Open source model of apple roll, open code, weight, data set and training process, OpenELM appeared.

Machine heart report

Editor: Chen Ping, saute spicy chicken

Apple released OpenELM, an efficient language model family based on open source training and reasoning framework.

If ChatGPT started the big model competition, then the Meta open source Llama series models set off a craze in the open source field. Among them, the apple doesn’t seem to make a big splash.

However, in the latest paper released by Apple, we can see its contribution in the field of open source.

Recently, Apple released OpenELM with four variants (parameters are 270M, 450M, 1.1B and 3B respectively), which is a series of pre-training and fine-tuning models based on public data sets. The core of OpenELM is layer-by-layer scaling, that is, each Transformer layer in OpenELM has a different configuration (for example, the number of heads and the dimension of feedforward network), which leads to the different number of parameters in each layer of the model, thus achieving more effective cross-layer parameter allocation.

It is worth mentioning that Apple released a complete framework this time, including data preparation, training, fine-tuning and evaluation procedures, as well as a number of pre-trained checkpoint and training logs to promote open source research.

Address: https://arxiv.org/pdf/2404.14619.pdf.

Project address: https://github.com/apple/corenet.

Paper title: open elm: an efficient language model family with open-source training and influence framework.

The results show that the performance of OpenELM is better than the existing open source LLM which is pre-trained with public data sets (Table 1).
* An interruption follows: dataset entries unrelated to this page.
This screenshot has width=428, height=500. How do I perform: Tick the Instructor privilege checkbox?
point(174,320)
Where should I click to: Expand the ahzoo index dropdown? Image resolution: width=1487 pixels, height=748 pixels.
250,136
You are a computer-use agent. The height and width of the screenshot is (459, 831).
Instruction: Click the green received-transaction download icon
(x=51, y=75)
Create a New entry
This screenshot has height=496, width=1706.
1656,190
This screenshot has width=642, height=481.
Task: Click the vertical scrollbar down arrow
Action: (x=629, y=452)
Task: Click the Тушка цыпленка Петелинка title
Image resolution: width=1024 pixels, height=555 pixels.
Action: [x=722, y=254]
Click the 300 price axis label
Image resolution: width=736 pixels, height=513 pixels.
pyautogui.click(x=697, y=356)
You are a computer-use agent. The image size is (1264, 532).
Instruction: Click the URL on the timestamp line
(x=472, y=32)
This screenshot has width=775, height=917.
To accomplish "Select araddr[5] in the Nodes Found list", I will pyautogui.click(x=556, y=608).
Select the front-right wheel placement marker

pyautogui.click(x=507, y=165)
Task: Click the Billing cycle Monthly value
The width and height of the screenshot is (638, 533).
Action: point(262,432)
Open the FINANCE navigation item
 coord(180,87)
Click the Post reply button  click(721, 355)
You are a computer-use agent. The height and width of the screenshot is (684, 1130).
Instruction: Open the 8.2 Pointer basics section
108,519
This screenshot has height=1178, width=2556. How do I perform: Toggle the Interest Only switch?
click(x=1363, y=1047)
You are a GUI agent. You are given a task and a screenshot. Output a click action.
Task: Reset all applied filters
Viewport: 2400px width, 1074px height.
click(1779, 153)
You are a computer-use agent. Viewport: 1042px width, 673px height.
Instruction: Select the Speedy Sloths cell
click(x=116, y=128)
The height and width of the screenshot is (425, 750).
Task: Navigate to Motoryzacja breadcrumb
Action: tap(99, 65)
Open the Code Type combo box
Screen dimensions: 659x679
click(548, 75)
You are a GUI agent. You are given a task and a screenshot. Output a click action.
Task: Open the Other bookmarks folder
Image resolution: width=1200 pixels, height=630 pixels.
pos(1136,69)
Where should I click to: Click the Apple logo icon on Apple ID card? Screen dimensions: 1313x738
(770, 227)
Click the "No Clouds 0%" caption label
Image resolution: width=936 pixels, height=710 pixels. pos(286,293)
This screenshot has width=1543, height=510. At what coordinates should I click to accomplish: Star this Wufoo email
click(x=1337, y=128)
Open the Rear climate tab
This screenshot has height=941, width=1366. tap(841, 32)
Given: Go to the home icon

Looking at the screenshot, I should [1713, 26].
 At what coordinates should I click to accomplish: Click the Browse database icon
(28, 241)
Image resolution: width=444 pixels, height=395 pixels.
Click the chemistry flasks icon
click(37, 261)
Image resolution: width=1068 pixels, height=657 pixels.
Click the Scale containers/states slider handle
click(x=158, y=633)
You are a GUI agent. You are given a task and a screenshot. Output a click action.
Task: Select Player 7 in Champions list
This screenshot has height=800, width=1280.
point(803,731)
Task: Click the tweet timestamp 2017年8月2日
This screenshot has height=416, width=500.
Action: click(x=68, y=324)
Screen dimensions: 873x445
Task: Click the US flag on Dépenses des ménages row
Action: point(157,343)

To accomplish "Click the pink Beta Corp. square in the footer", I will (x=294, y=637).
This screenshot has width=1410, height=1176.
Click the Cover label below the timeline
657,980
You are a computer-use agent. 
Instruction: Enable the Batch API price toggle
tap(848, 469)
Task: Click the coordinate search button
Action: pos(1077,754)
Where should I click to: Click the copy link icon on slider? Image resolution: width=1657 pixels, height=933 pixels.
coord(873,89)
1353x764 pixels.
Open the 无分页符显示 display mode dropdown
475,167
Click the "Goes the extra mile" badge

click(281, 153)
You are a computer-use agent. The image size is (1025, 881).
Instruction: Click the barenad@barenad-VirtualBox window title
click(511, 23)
For example, OpenELM with 1.1 billion parameters outperforms OLMo.

Method introduction

OpenELM architecture

OpenELM adopts transformer architecture with only decoder, and follows the following ways:

(1) Do not use learnable deviation parameters in any fully connected (also called linear) layer;

(2) using RMSNorm for pre-standardization, and rotating position ROPE is used to encode position information;

(3) Use grouped query attention (GQA) instead of multi-head attention (MHA);

(4) replace the feedforward network (FFN) with SwiGLU FFN;

(5) using flash attention to calculate the scalable dot product attention;

(6) Use the same tokenizer as LLama.

Generally speaking, each transformer layer in LLM uses the same configuration, thus realizing the uniform distribution of cross-layer parameters. Different from these models, each Transformer layer in OpenELM has a different configuration (for example, the number of heads and the dimension of feedforward network), which leads to different parameters in each layer of the model. This enables OpenELM to make better use of the available parameter budget to achieve higher accuracy. Apple uses layer-wise scaling to realize the uneven distribution of cross-layer parameters.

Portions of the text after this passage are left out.